Directive: Return each line of the records below word for word, omitting the pictures from your answer.

Word and element pointing entries
_ _ _ _ _
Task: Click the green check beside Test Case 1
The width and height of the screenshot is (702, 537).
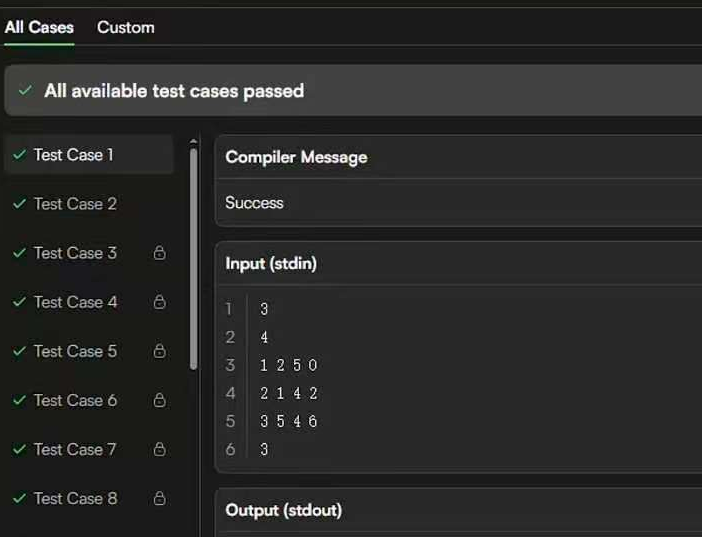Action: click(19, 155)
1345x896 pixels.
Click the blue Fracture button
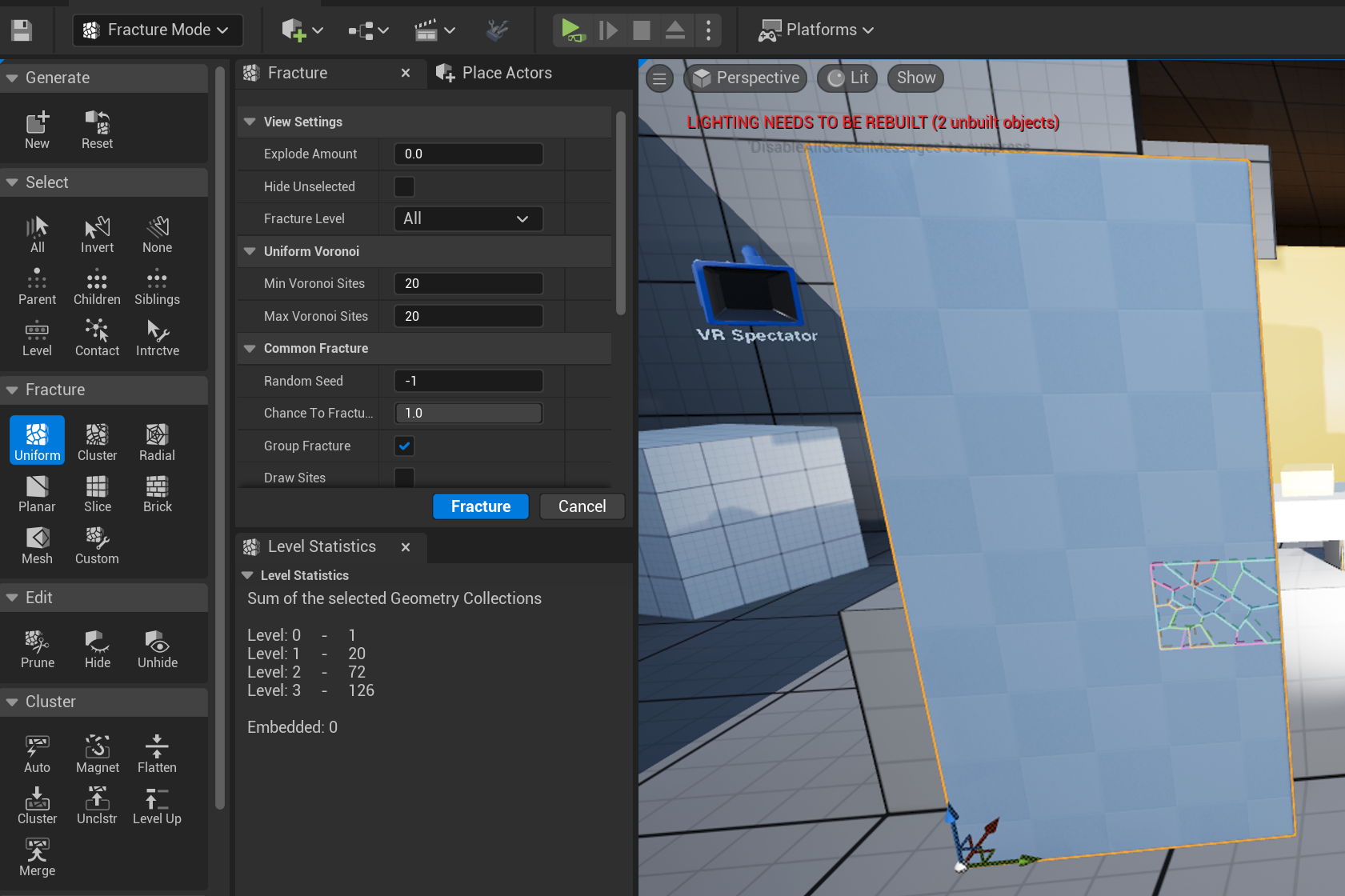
_ _ _ _ _
Finished task:
Task: Click the green check beside Test Case 1
The width and height of the screenshot is (702, 537).
Action: click(19, 155)
1345x896 pixels.
Click the blue Fracture button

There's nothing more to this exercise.